Köpek insanı ısırırsa haber olmaz ama insan köpeği ısırırsa haber olur!
Bu denklem, iletişim fakültelerinde gazeteci adaylarına öğretilen ilk derstir. Çünkü bir insanın köpeği ısırması çok sıra dışı bir gelişmedir, dolayısıyla da iyi bir haberdir. Köpeğin insanı ısırması ise alışılagelmiştir. Doğası gereği köpekler ısırmaya meyilli varlıklardır.
Gazetecilik kuralları içerisinde ilk bakışta bu denklem doğru gelebilir ama ben bugüne kadar bize öğretilen bu denklemin baştan aşağı yanlış olduğunu söylüyorum.
Köpek insanı ısırınca da haber olur, olmalı da!
Hele ısıran köpek, bildiğiniz sokak köpeği değil de saldırmak üzerine programlanmış melez bir laboratuvar ürünü ise her gün haber yapmak boynumuzun borcudur!
Gaziantep'te, oturduğu sitenin bahçesinde oyun oynarken pitbull cinsi 2 köpeğin saldırısına uğrayan ve ağır yaralanan 4 yaşındaki Asiye Ateş’in hikayesini hepimiz ibretle izledik.
2 vahşi köpeğin saldırısına uğrayan küçük Asiye’nin yaşadıkları kahredici.
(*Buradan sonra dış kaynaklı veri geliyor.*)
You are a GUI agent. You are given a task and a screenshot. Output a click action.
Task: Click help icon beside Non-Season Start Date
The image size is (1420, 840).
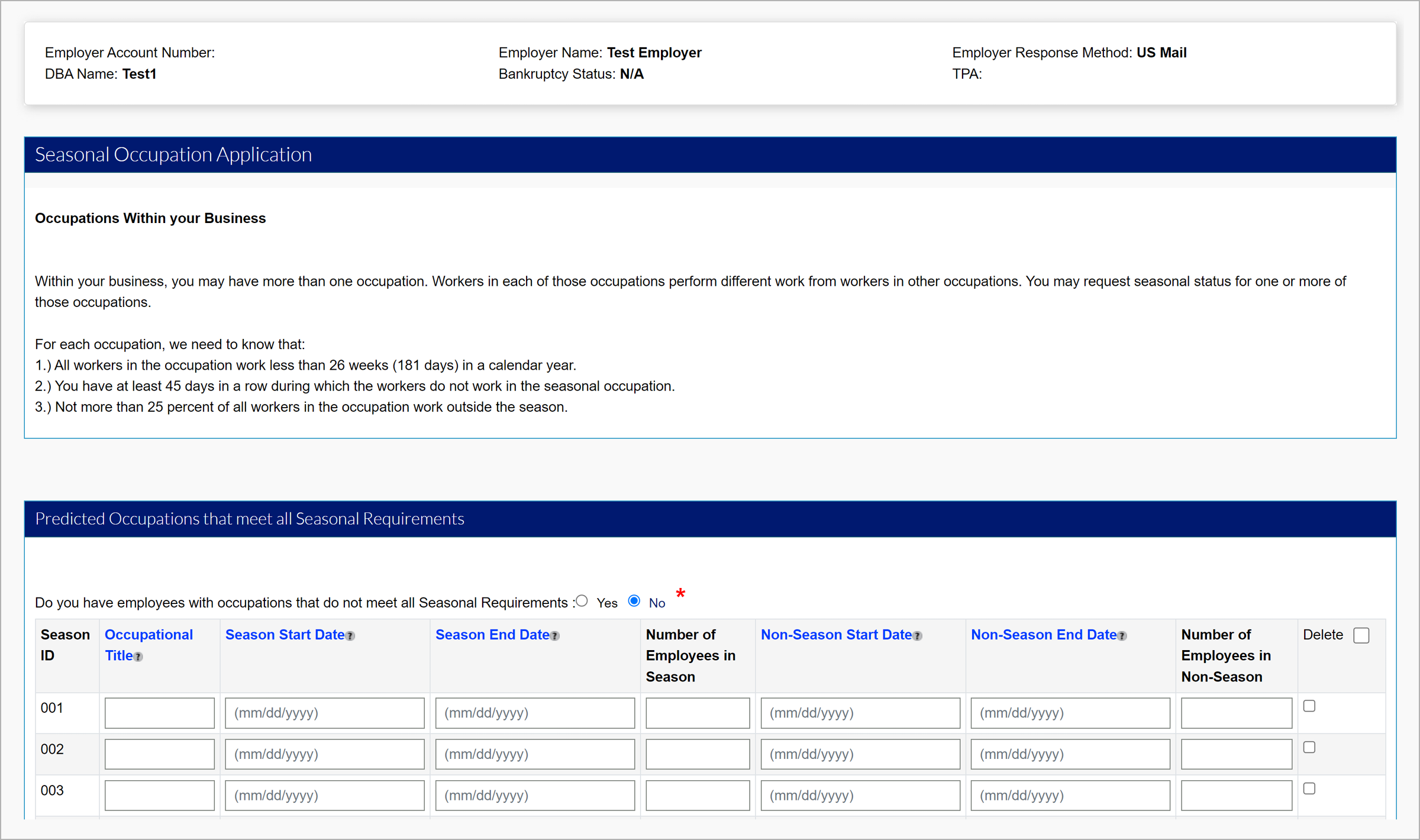tap(917, 636)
Apartman görevlisi bir ailenin 11 yıl sonra tüp bebek tedavi yöntemiyle dünyaya getirdiği bu biricik evladın yaşadıklarının hesabını birileri mutlaka vermeli!
Bu korkunç saldırıyı yapanlar her ne kadar o vahşi hayvanlar olsa da asıl sorumlu köpeklerin sahibidir. Bana kalsanız bu köpekleri bir silah olarak değerlendirip, köpeklerin sahibine ona göre muamele yapmak gerekir.
Abartı gelebilir ama tetiğe basmadığınız sürece bir silah ateş almaz fakat pitbull cinsi köpeklerin ne zaman ne yapacağı hiç belli olmuyor.
Pitbull sahiplerine gidip sorsanız, “Aslında bu köpekler Avrupa ülkelerinde falan dadı olarak kullanılıyor. Bebek bakıcılığı bile yapıyor. Sorun köpeklerin sahibinde, köpeğini yetiştirirken hırçın yetiştirmiş” derler.
Fakat gazın ayağı öyle gitmiyor.
Daha önceki saldırılarda köpeklerin sahipleri hep buna benzer cümleler kurdular. “Aslında bugüne kadar hiç kimseye saldırmadı, şimdi ne oldu da aniden saldırdı anlayamadım” türden açıklamaları defalarca okudum.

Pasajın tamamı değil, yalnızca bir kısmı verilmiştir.